The dead seagrass washing up on shores around the Coromandel can be attributed to changes of water currents and weather. Photo/Supplied.

The mysterious substance that has washed up along Coromandel beaches this week has been identified as dead seagrass.

But the reason why it has suddenly washed up has left residents puzzled.

University of Otago Department of Marine Science Research Associate Professor Ceridwen Fraser and Lecturer Dr Robert Smith explain why this strange occurrence may be happening.

The seagrass has littered numerous beaches in the Coromandel and has also been seen along the beach in Arataki.

Believing it was plastic, residents in the areas collected rubbish bags full of the substance, and although it has now been identified as a natural substance, locals are wondering why this is happening as many have never seen anything like it before.

Ceridwen says the strands are definitely plant material and are probably Zostera sea grass, also known as eel grass, which is not a seaweed but a true flowering plant.

“Zostera sheds its leaves after winter, usually between October and December in New Zealand, and when there are large seagrass meadows, that can mean a lot of seagrass leaves washing up on shore all of a sudden.

“The green leaves can turn brown or bleach white on the beach. Human activities can also dislodge seagrass, but given the lack of roots on the samples I was sent and the timing, I suspect this mass stranding event is just a natural process.
★ ★ ★
> Tasks to complete:
**a.** Reproduce the stretch from "The mysterious substance" through "may be happening." in the seagrass article above, word for word.
**b.** Carry on the article about dead seagrass on Coromandel beaches, starting after its final sentence.

> Data provided:
★ ★ ★
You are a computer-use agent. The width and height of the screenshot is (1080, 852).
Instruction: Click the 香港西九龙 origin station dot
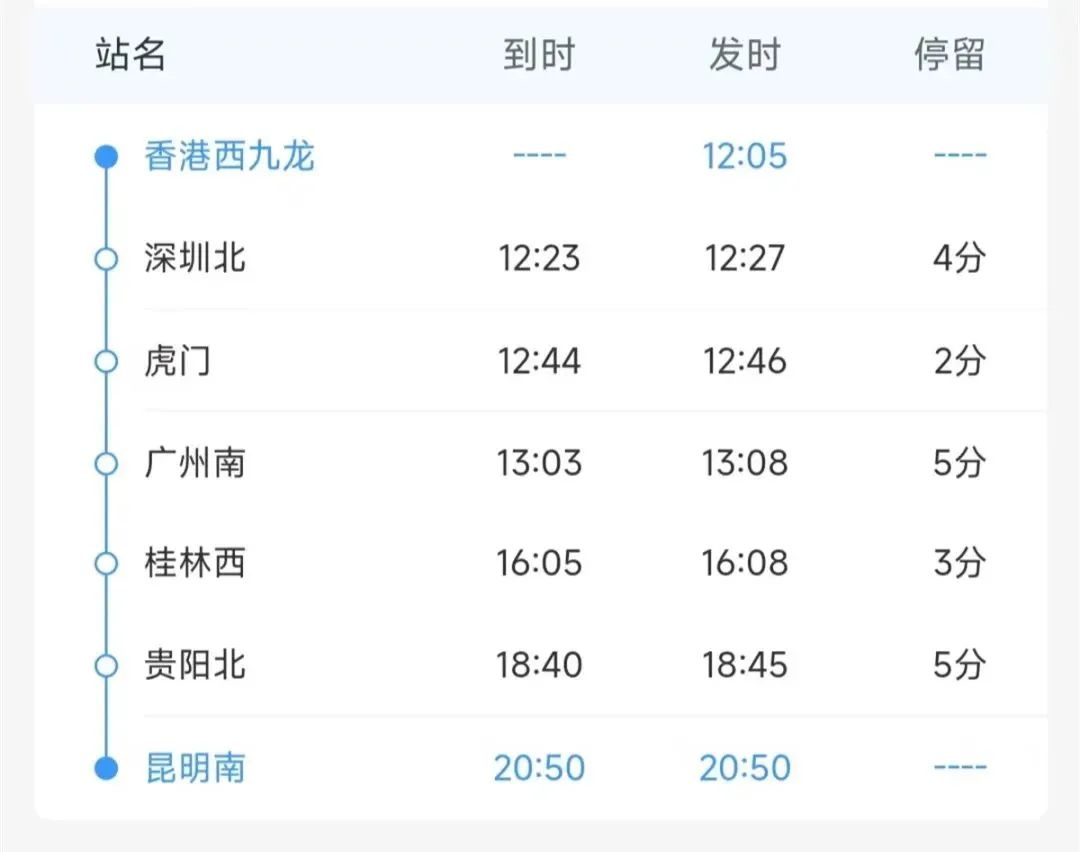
★ ★ ★
> Answers to the problems:
**a.**
The mysterious substance that has washed up along Coromandel beaches this week has been identified as dead seagrass.

But the reason why it has suddenly washed up has left residents puzzled.

University of Otago Department of Marine Science Research Associate Professor Ceridwen Fraser and Lecturer Dr Robert Smith explain why this strange occurrence may be happening.

**b.**
“Changes in currents and weather can cause changes in what washes up on beaches.

“For example, here in eastern Otago we often get a lot of floating seaweed from the sub-Antarctic washing up on local beaches after strong south-easterly storms – at other times it’s rare as it heads offshore.

“Seagrass meadows create very important ecosystems, including as habitat for young fish, ‘nurseries’, carbon sequestration, and food for many marine species.

“Seagrass habitats are declining globally, and very vulnerable to human activities. Hopefully the wrack on the Coromandel beaches indicates that there are still healthy seagrass meadows nearby.”

Robert says the strands could be attributed to the coastal waters around the North Island of New Zealand currently experiencing a strong "marine heatwave".

“A marine heatwave is an extended period of extremely warm ocean temperatures. Waters offshore of the Coromandel Peninsula have been in a marine heatwave since early November. Temperatures recently peaked at 21°C on December 9, 2021, which is 3°C degrees above average for the time of year.

“Previous strong marine heatwaves occurred around the Coromandel during summer 2017/18, 2013/14 and 1997/1998. However, with sea surface temps peaking at 3°C above normal offshore of the Coromandel, this ongoing marine heatwave around North Island NZ is now the most intense observed for this area in the 40-year satellite record.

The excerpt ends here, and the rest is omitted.